In origine dovette essere un semplice bastone da appoggiarsi, di legno e con una croce in cima.

Ma presentemente sono d’argento e d’oro, ricchi d’ornamenti e di pietre preziose.

L’uso dei pastorali pare s’introdusse nel secolo sesto.

La sua forma ha tutto un significato simbolico: l’asta è dritta per reggere o governare con rettitudine la greggia; curva in cima per trarre a sé le pecorelle che s’allontanano, acuto in punta per trafiggere i lupi ossia i nemici della Chiesa.

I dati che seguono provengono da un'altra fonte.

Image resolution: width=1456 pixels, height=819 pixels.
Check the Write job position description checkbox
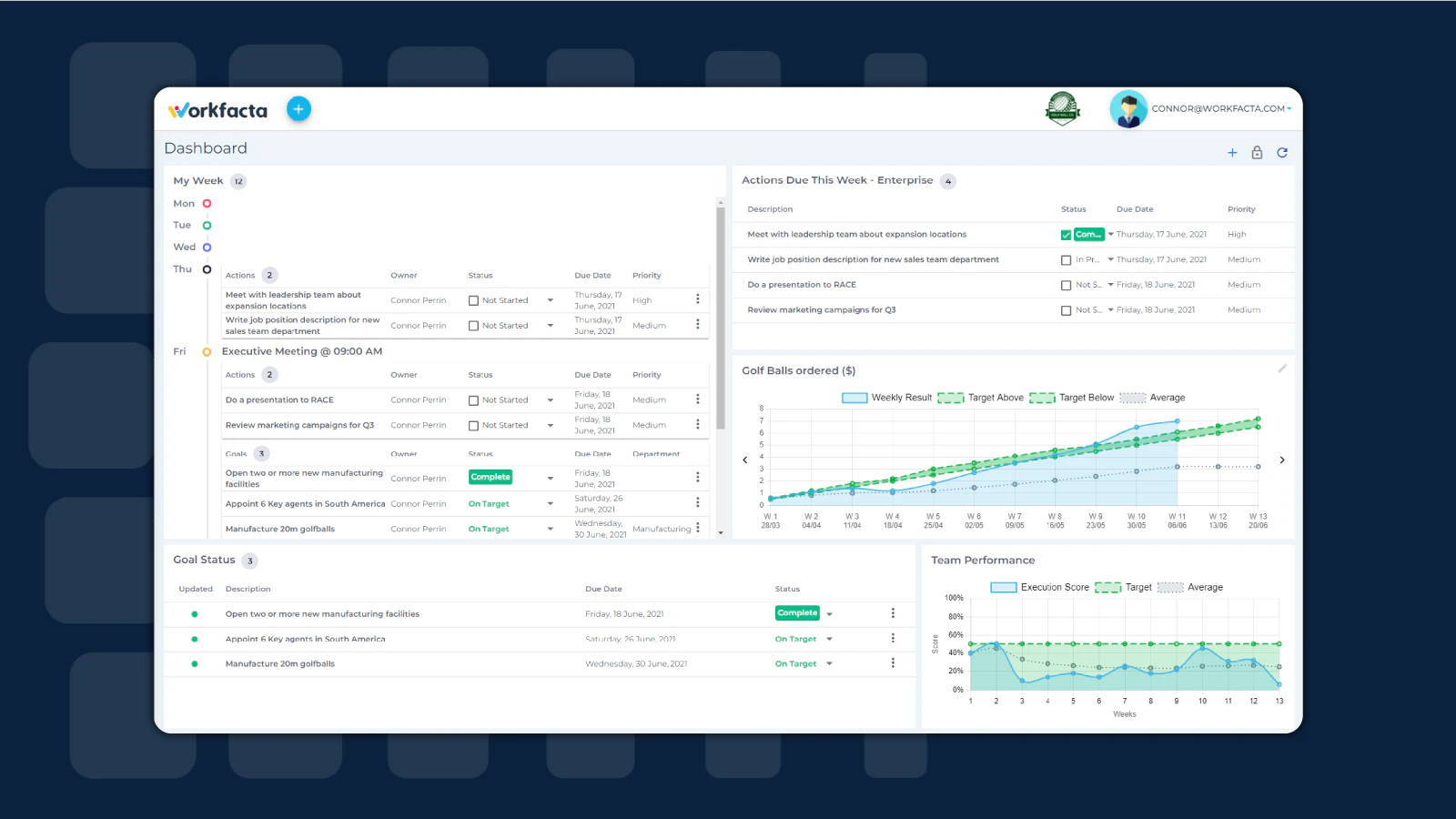click(x=1066, y=259)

Tale simbologia é espressa nei due seguenti versi:

Attrahe per curvum medio rege punge per imum

Curva trahit quos virga regit, pars ultima pungit

Il pastorale si pone fuori dallo scudo o entro lo scudo; se è fuori indica il grado dell’ecclesiastico che lo porta.

I vescovi e abati sovrani dell’ Impero Germanico lo portavano accollato con una spada nuda in croce di Sant’Andrea dietro lo scudo.

Se è dentro, significa premio di virtù.

Nelle arme di città ricorda la giurisdizione che un tempo vi tenevano Vescovi od Abati rivestiti di diritti temporali.